Trump likes to talk about America’s so-called “manifest destiny” to take over the whole continent. Poilievre should cite his own predecessor as Conservative Party leader, Prime Minister Sir John A. Macdonald, and his lifelong effort to build our great east-west country in defiance of that destiny, promising that, as prime minister, he would do the same. Poilievre’s policy announcement on Monday, outlining plans for an east-west energy corridor, which cited Macdonald as an inspiration, is a good start.
He should keep explicitly linking his plans to build pipelines and expand energy exports beyond the United States to the continental railway that was built only on Canadian territory to protect it from American interference so long ago. He could promise a new national policy that would build on Macdonald’s, defending our industries, expanding domestic markets, and working to export more of our goods to Europe and Asia.
Poilievre should lean into his strengths
As part of his case for a distinct Canadian conservative tradition, Poilievre could implicitly highlight the difference in approach between him and Trump. Both of them can have a pugilistic tone, but Poilievre can reinforce that he will provide stable, orderly, competent governance, fixing problems rather than creating them, pursuing common sense reforms rather than ideological projects like DOGE, tariffing allies, or cozying up to Putin. He can point to precedents like Mulroney and Harper as examples of the kinds of government he would lead. Importantly, Poilievre can say that he believes in values like loyalty, honesty, and keeping your word, an implicit but stark contrast to the behaviour we see in the White House these days.

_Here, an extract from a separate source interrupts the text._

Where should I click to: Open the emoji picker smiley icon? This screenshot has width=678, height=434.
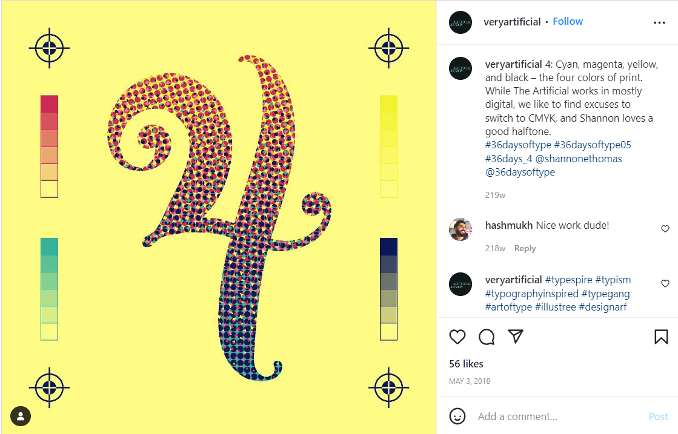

Here, Poilievre’s rhetorical ability to be sharp, critical, and outraged actually works well. Unlike Carney, who tends to stutter and stumble, especially in French, Poilievre can effectively channel the nation’s sense of anger and betrayal at Trumpian America. To his credit, the man knows how to give a speech. And if Trump responds critically, so much the better. Poilievre is at his best when he’s fighting, and a war of words in which Poilievre is captain of Team Canada will enhance his image among the kinds of anti-Trump voters he needs to win.
A fair criticism of my proposal is that it could be a hard sell for Boomers blinded by their Trump-induced mania. But it’s still worth trying. Poilievre won’t persuade everyone he’s anti-Trump, but he could reassure and appeal to some of the older, wealthier Red Tories that he needs in the leafy suburban areas currently trending Liberal. Just a few months ago, those people were telling pollsters they would vote for Poilievre. Trump pushed them away, so putting more distance between himself and Trump would help to get some of them back.
So far, change and a stronger economy have been Poilievre’s sword issues, the ones he wants to fight the election with, while relations with the Trump administration have been his shield issue, the one where he feels defensive. But Poilievre is not defensive by nature, and events are forcing him to pick up that shield. It’s time for him to show voters he and his party are well-placed to stand up to Trump on our behalf. You fight the campaign you were given, not the one you wish you had been given. It’s time for Poilievre to get on it.